====== Entries provided ======
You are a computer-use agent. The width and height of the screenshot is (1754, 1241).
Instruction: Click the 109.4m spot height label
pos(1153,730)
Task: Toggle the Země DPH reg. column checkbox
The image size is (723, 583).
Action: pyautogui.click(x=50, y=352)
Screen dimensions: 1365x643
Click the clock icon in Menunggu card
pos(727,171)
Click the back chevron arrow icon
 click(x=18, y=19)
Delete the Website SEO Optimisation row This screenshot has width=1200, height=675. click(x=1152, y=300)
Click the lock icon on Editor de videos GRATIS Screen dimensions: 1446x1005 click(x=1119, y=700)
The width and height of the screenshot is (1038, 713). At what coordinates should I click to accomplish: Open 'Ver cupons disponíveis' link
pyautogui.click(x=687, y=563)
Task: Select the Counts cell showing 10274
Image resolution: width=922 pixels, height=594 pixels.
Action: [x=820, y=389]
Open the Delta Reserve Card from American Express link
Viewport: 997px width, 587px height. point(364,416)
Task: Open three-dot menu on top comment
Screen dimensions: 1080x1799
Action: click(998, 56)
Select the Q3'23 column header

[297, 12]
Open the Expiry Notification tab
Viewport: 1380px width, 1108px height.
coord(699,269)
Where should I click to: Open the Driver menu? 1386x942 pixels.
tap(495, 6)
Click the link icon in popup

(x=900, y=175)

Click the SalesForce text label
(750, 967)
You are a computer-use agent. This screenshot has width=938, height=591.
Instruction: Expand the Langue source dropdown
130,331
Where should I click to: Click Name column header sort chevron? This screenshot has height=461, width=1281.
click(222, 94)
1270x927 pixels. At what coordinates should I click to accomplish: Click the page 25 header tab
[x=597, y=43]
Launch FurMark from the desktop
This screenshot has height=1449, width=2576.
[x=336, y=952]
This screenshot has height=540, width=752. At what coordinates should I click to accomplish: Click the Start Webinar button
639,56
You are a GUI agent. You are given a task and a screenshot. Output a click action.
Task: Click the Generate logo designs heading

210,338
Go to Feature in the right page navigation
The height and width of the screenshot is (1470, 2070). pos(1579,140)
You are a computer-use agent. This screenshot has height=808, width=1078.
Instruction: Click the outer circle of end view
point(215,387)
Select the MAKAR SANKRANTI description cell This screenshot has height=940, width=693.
======
Retype all of the records above exactly as they appear, line for line.

Response to the exercise
You are a computer-use agent. The width and height of the screenshot is (1754, 1241).
Instruction: Click the 109.4m spot height label
pos(1153,730)
Task: Toggle the Země DPH reg. column checkbox
The image size is (723, 583).
Action: pyautogui.click(x=50, y=352)
Screen dimensions: 1365x643
Click the clock icon in Menunggu card
pos(727,171)
Click the back chevron arrow icon
 click(x=18, y=19)
Delete the Website SEO Optimisation row This screenshot has width=1200, height=675. click(x=1152, y=300)
Click the lock icon on Editor de videos GRATIS Screen dimensions: 1446x1005 click(x=1119, y=700)
The width and height of the screenshot is (1038, 713). At what coordinates should I click to accomplish: Open 'Ver cupons disponíveis' link
pyautogui.click(x=687, y=563)
Task: Select the Counts cell showing 10274
Image resolution: width=922 pixels, height=594 pixels.
Action: [x=820, y=389]
Open the Delta Reserve Card from American Express link
Viewport: 997px width, 587px height. point(364,416)
Task: Open three-dot menu on top comment
Screen dimensions: 1080x1799
Action: click(998, 56)
Select the Q3'23 column header

[297, 12]
Open the Expiry Notification tab
Viewport: 1380px width, 1108px height.
coord(699,269)
Where should I click to: Open the Driver menu? 1386x942 pixels.
tap(495, 6)
Click the link icon in popup

(x=900, y=175)

Click the SalesForce text label
(750, 967)
You are a computer-use agent. This screenshot has width=938, height=591.
Instruction: Expand the Langue source dropdown
130,331
Where should I click to: Click Name column header sort chevron? This screenshot has height=461, width=1281.
click(222, 94)
1270x927 pixels. At what coordinates should I click to accomplish: Click the page 25 header tab
[x=597, y=43]
Launch FurMark from the desktop
This screenshot has height=1449, width=2576.
[x=336, y=952]
This screenshot has height=540, width=752. At what coordinates should I click to accomplish: Click the Start Webinar button
639,56
You are a GUI agent. You are given a task and a screenshot. Output a click action.
Task: Click the Generate logo designs heading

210,338
Go to Feature in the right page navigation
The height and width of the screenshot is (1470, 2070). pos(1579,140)
You are a computer-use agent. This screenshot has height=808, width=1078.
Instruction: Click the outer circle of end view
point(215,387)
Select the MAKAR SANKRANTI description cell This screenshot has height=940, width=693.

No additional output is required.